I was going to hunt a public spot opening morning that I used to hunt but now have some insider info that's changed my mind. I am going to go by though and see how crazy its turned out to be.

Its amazing how 15 years has changed the sport. 15 years ago I hunted the spot two or three times a year and never shared it with another hunter. If my info is correct its now a sky busting shoot um up hole and that's sad because it used to draw a bunch of greenheads with the woodies.


----------



## sadler2 (Nov 19, 2014)

HuntFishLive said:


> Alright everyone its about that time. I'm sure everyone has been doing their scouting and found some birds. Everyone knows how crazy opening weekend can be, especially if you hunt public. So that being said when you are heading to your spot and see somebody is already there you cant help but be a little CensoredCensoredCensoredCensoredCensoredCensored off, but dont be those guys to set up 100 yards away. If your going to do that you might as well go up to the people and ask if you can hunt with them. It never hurts to ask. Some people may say CensoredCensoredCensoredCensored no this is our spot or they might welcome you with open arms. I have seen too many hunts messed up because people are greedy. Always have a few back up spots. Also I know for the newer hunters and may even some more expirenced  it may be hard to watch a group of ducks fly just out of shooting range, but don't sky blast and mess it up for the hunters that you set up on just a 100 yards away that are on the X. That being said I hope everyone stays safe this weekend and shoots some ducks. Just remember to be cerdious to the other hunters.

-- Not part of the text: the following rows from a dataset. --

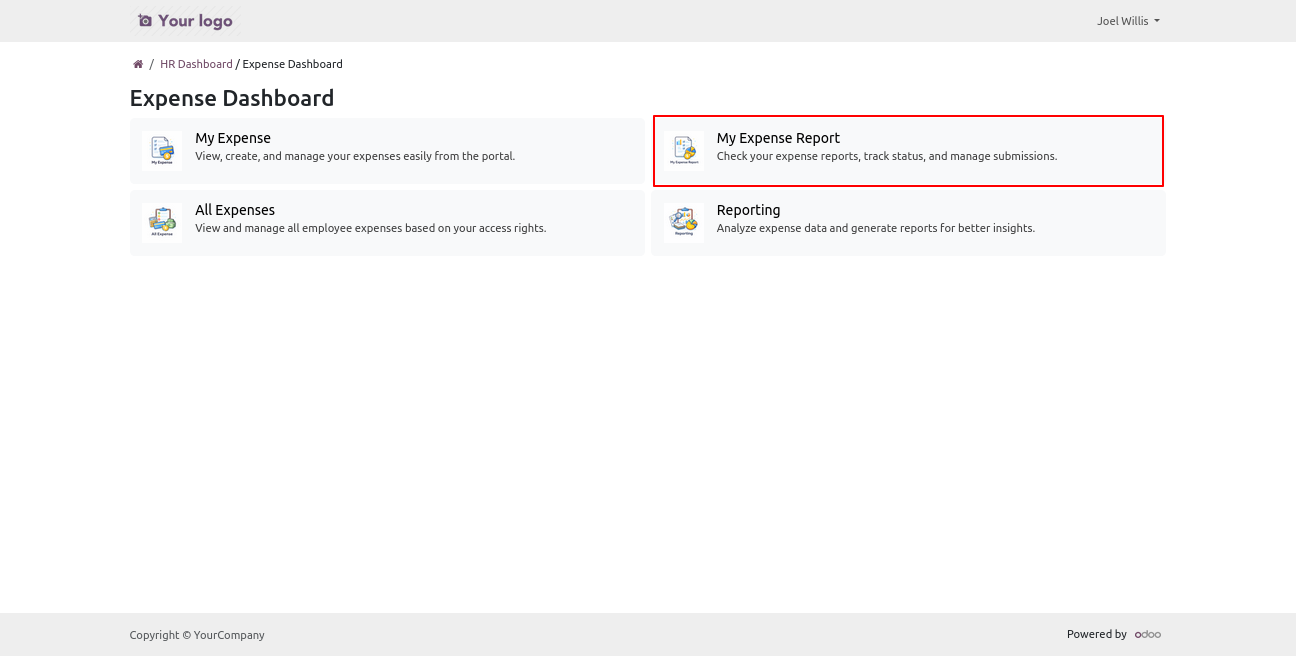Click the My Expense card icon

162,151
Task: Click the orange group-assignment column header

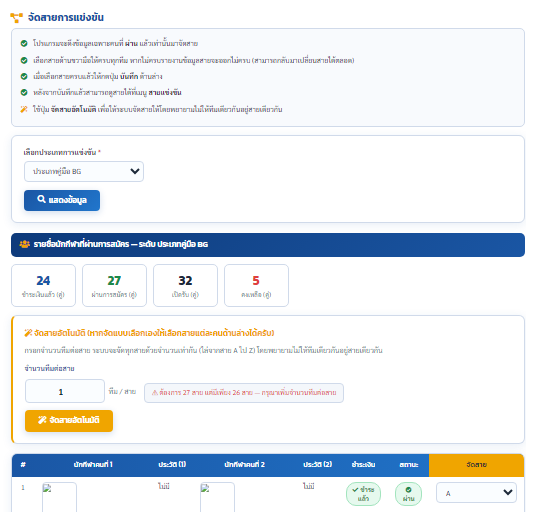Action: [476, 465]
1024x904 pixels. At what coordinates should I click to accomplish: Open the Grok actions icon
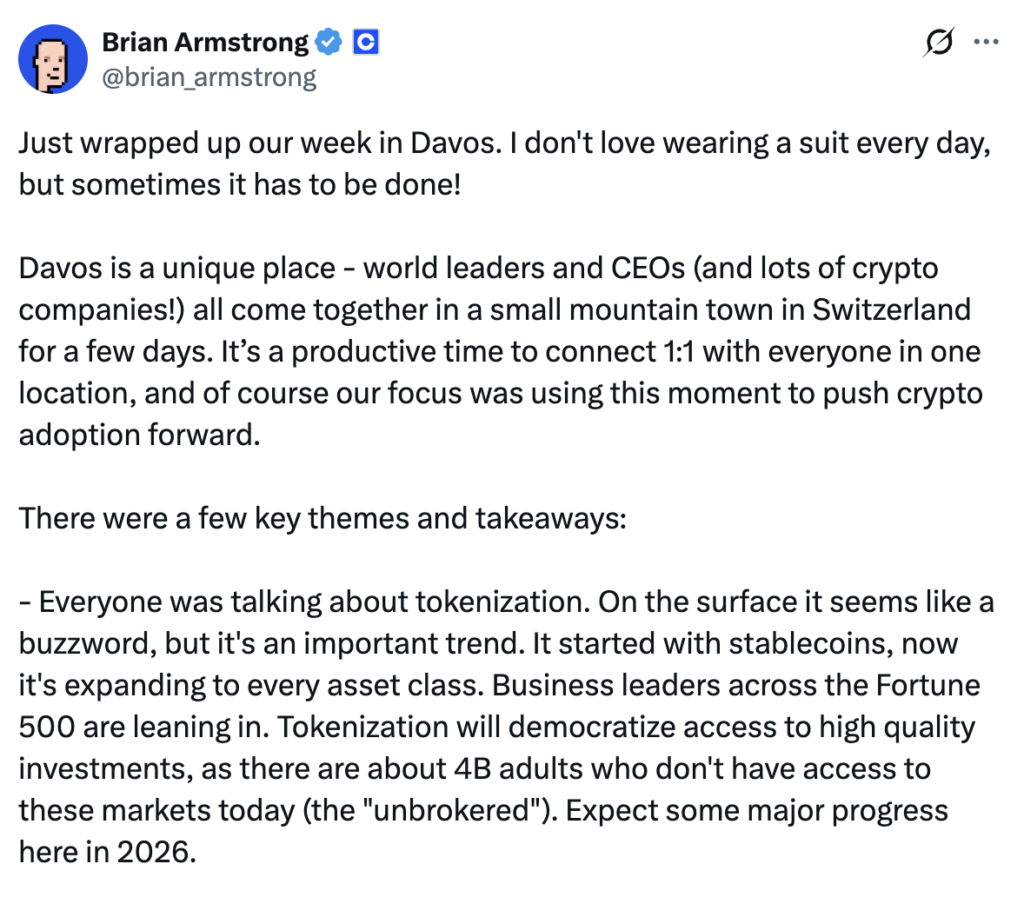tap(938, 43)
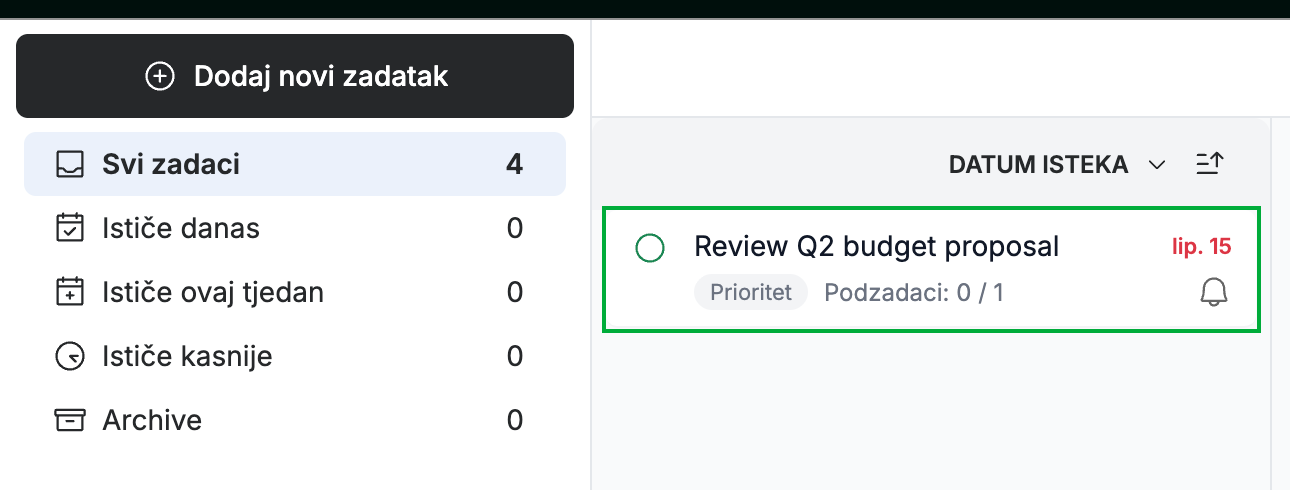
Task: Click the inbox icon next to Svi zadaci
Action: 69,164
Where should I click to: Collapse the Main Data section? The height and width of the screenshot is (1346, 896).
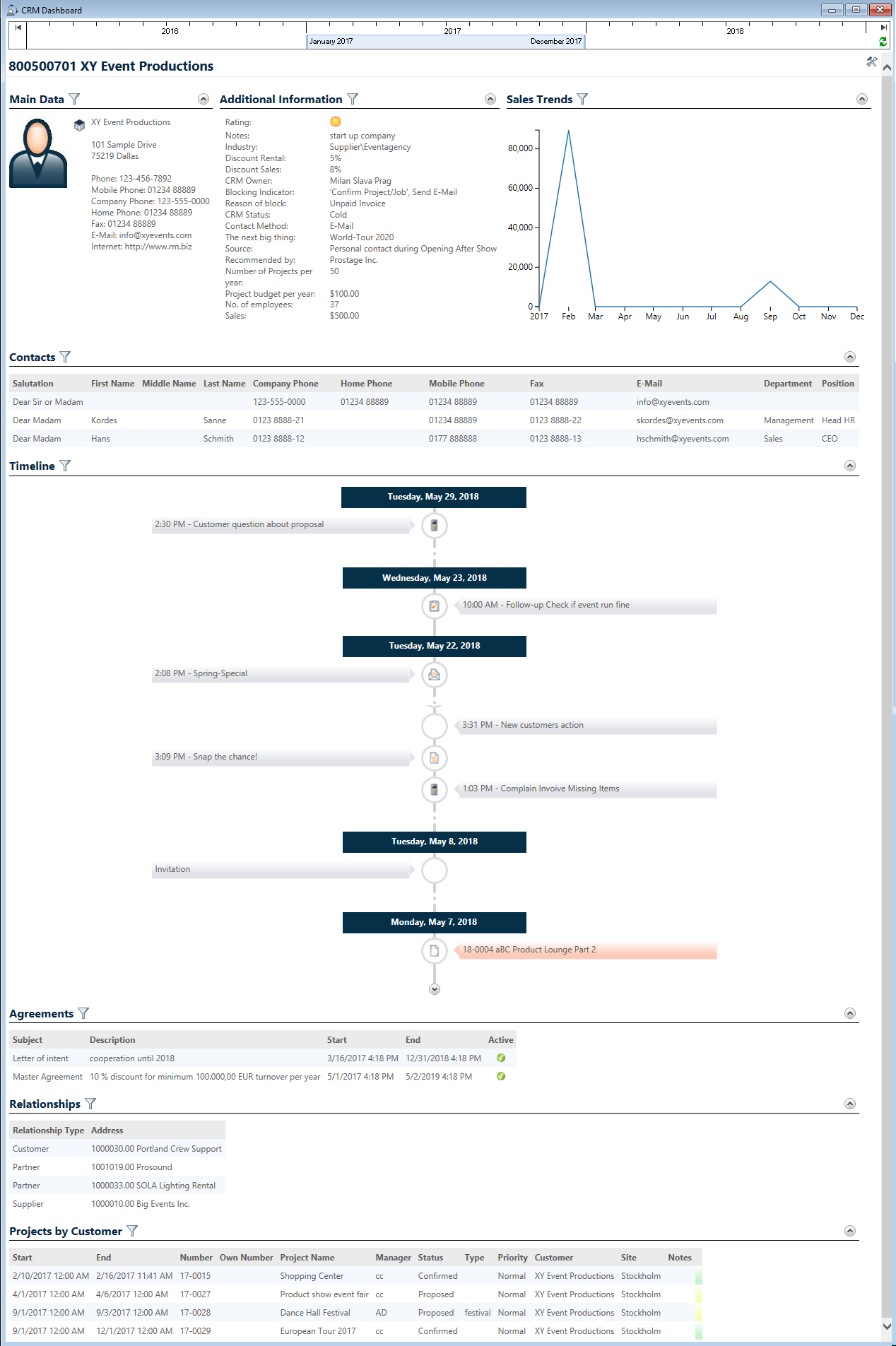pos(204,100)
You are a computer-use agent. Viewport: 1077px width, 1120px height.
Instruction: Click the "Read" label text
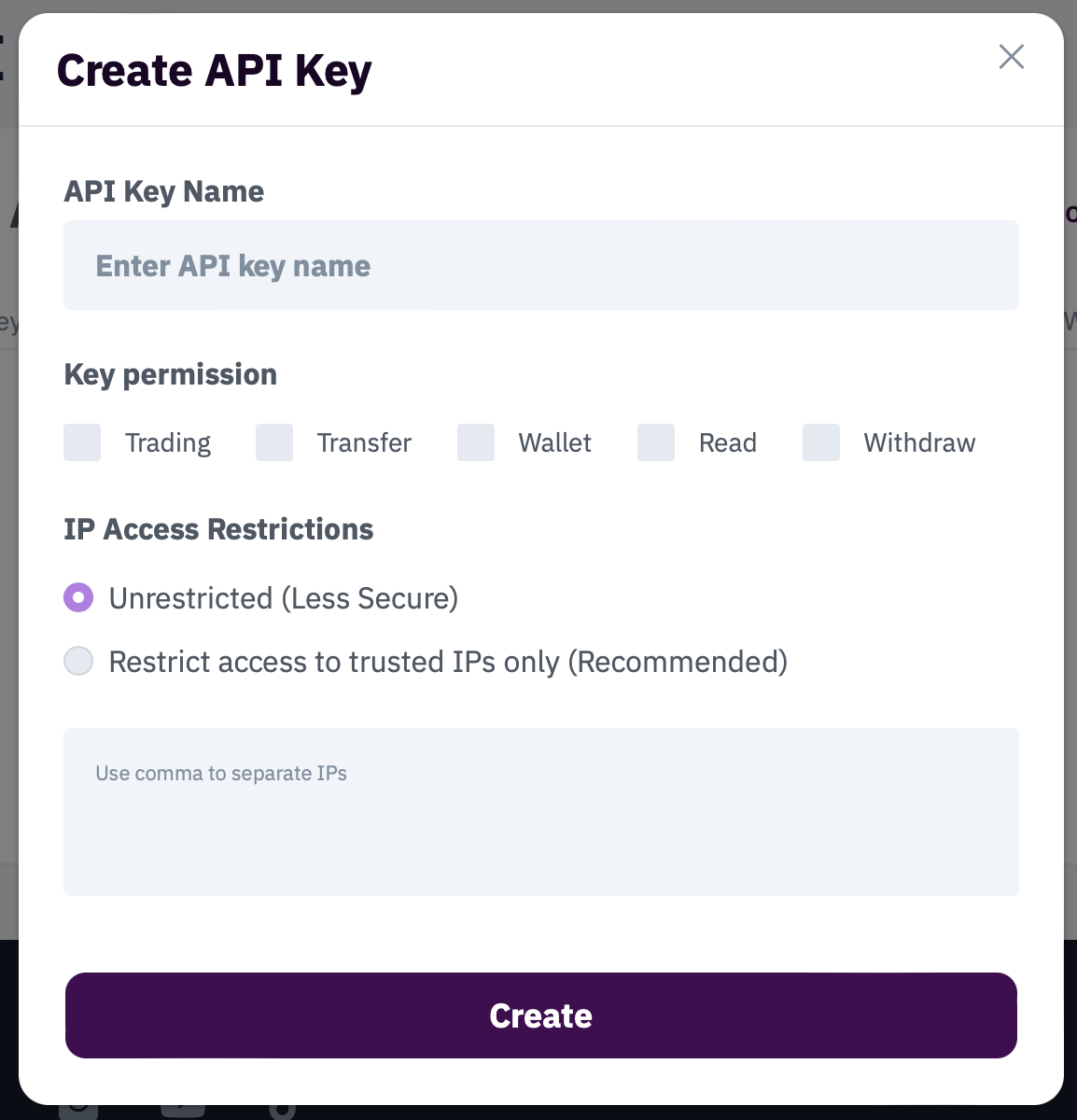[727, 442]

been camping out in my spot since Monday. come try to get my spot if you want to. sure has been chilly


----------



## HuntFishLive (Nov 19, 2014)

sadler2 said:


> been camping out in my spot since Monday. come try to get my spot if you want to. sure has been chilly



Well one of my hunting partners was at our spot this morning, he didnt see anyone there. Hopefully no hardcore hunters like you go tom morning.


----------



## sadler2 (Nov 19, 2014)

HuntFishLive said:


> Well one of my hunting partners was at our spot this morning, he didnt see anyone there. Hopefully no hardcore hunters like you go tom morning.



O I was there.  I was watching....


----------



## WhackemWilly (Nov 19, 2014)

dom said:


> Great post and I will add one more thing. If you do scout for birds and find some on public land. Do not go to the internet and tell everyone where you've found them...



Really though.. Let's keep the name dropping to a minimum this year. I think that it would benefit us all.


----------



## MudDucker (Nov 20, 2014)

rnelson5 said:


> Unless it is PM'd directly to me and then it is ok.



No ... no ... no, it is only I who they may PM and still be considered a cool duck hunter!


----------



## stringmusic (Nov 20, 2014)

If I pull up to my spot and see a light, they better be ready for some company, I ain't leavin'. Ain't nobody got time for that.


----------



## steelshotslayer (Nov 20, 2014)

stringmusic said:


> If I pull up to my spot and see a light, they better be ready for some company, I ain't leavin'. Ain't nobody got time for that.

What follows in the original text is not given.